-- Problem to work on --
Set down the entries exactly as they appear, apart from the images, which stay out.

-- Items from a dataset --

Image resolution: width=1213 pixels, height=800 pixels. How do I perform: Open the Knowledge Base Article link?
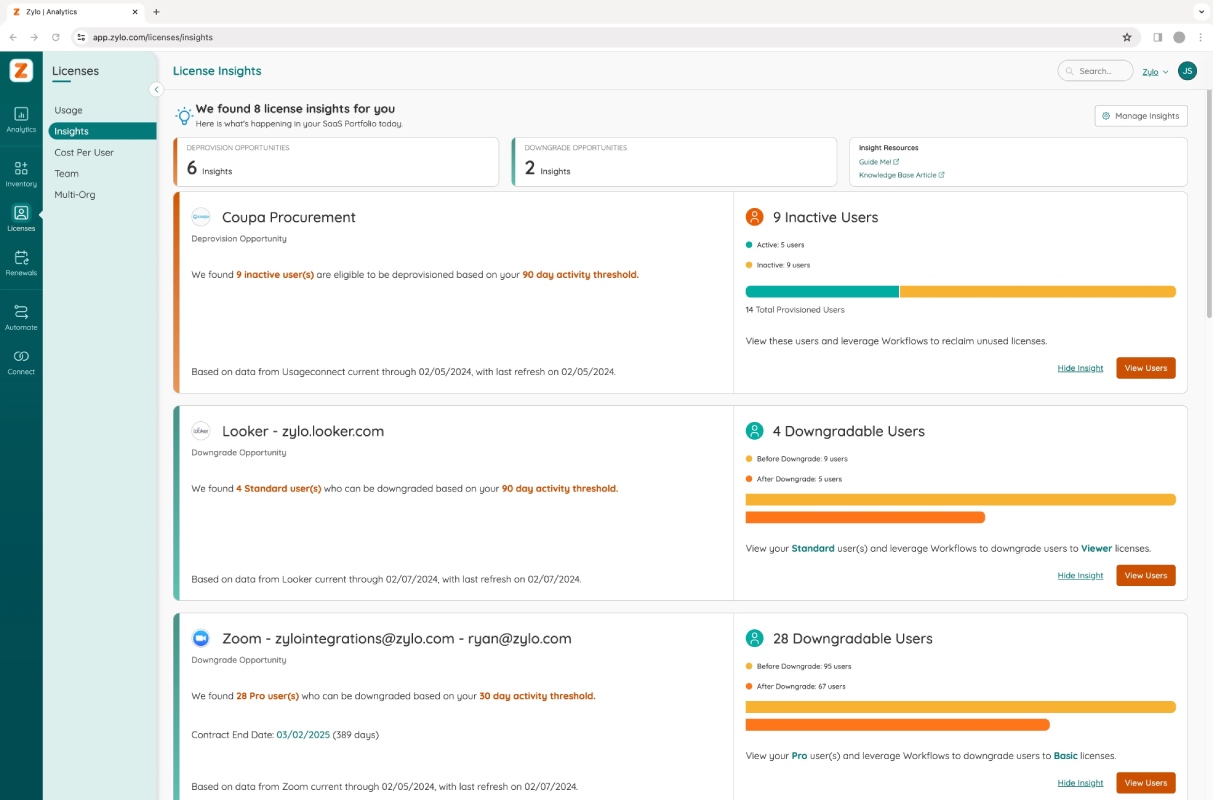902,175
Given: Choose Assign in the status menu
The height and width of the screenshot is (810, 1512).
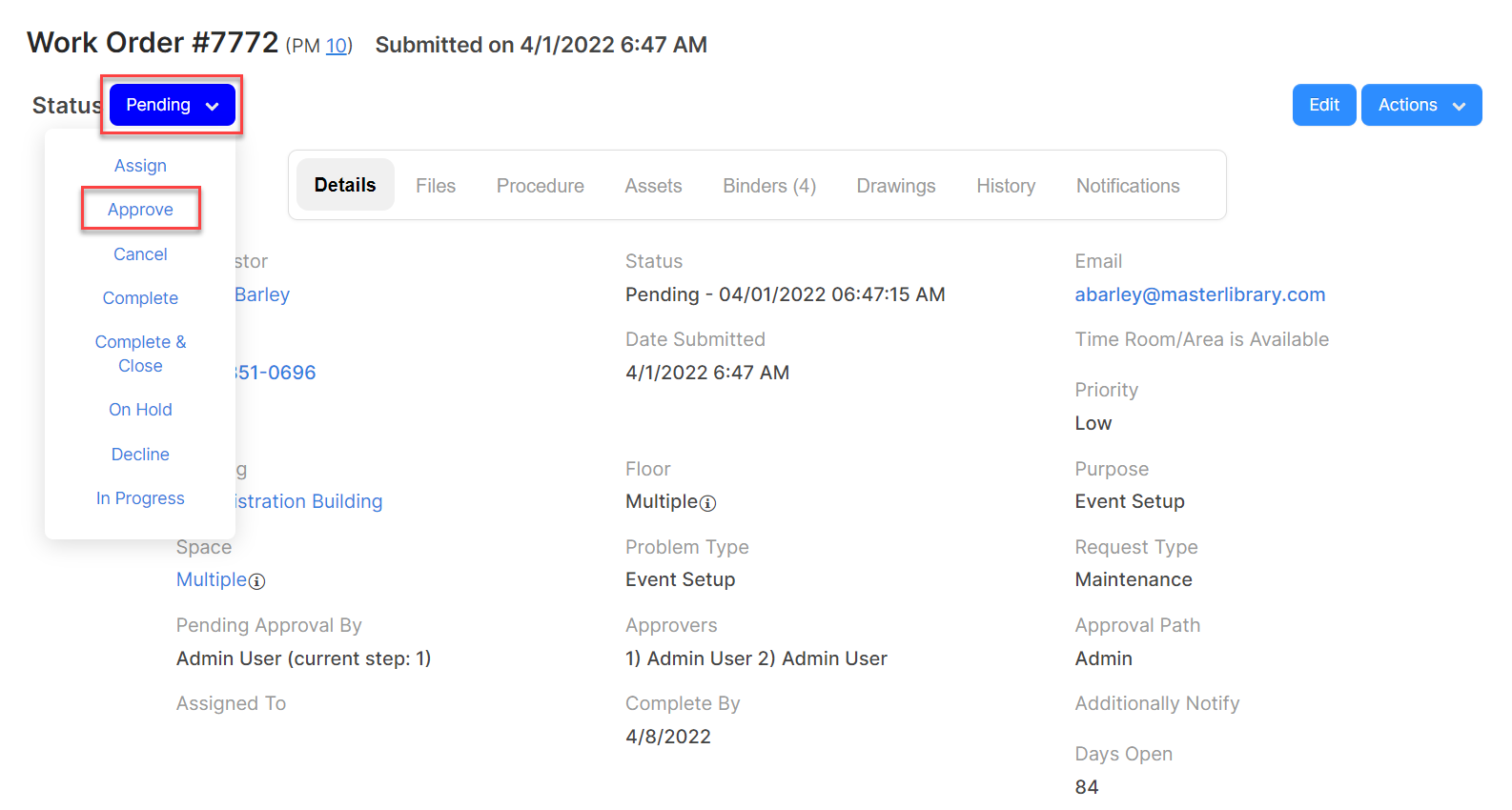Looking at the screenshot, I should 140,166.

-- Answer to the problem --
Image resolution: width=1213 pixels, height=800 pixels. How do I perform: Open the Knowledge Base Article link?
902,175
Given: Choose Assign in the status menu
The height and width of the screenshot is (810, 1512).
Looking at the screenshot, I should 140,166.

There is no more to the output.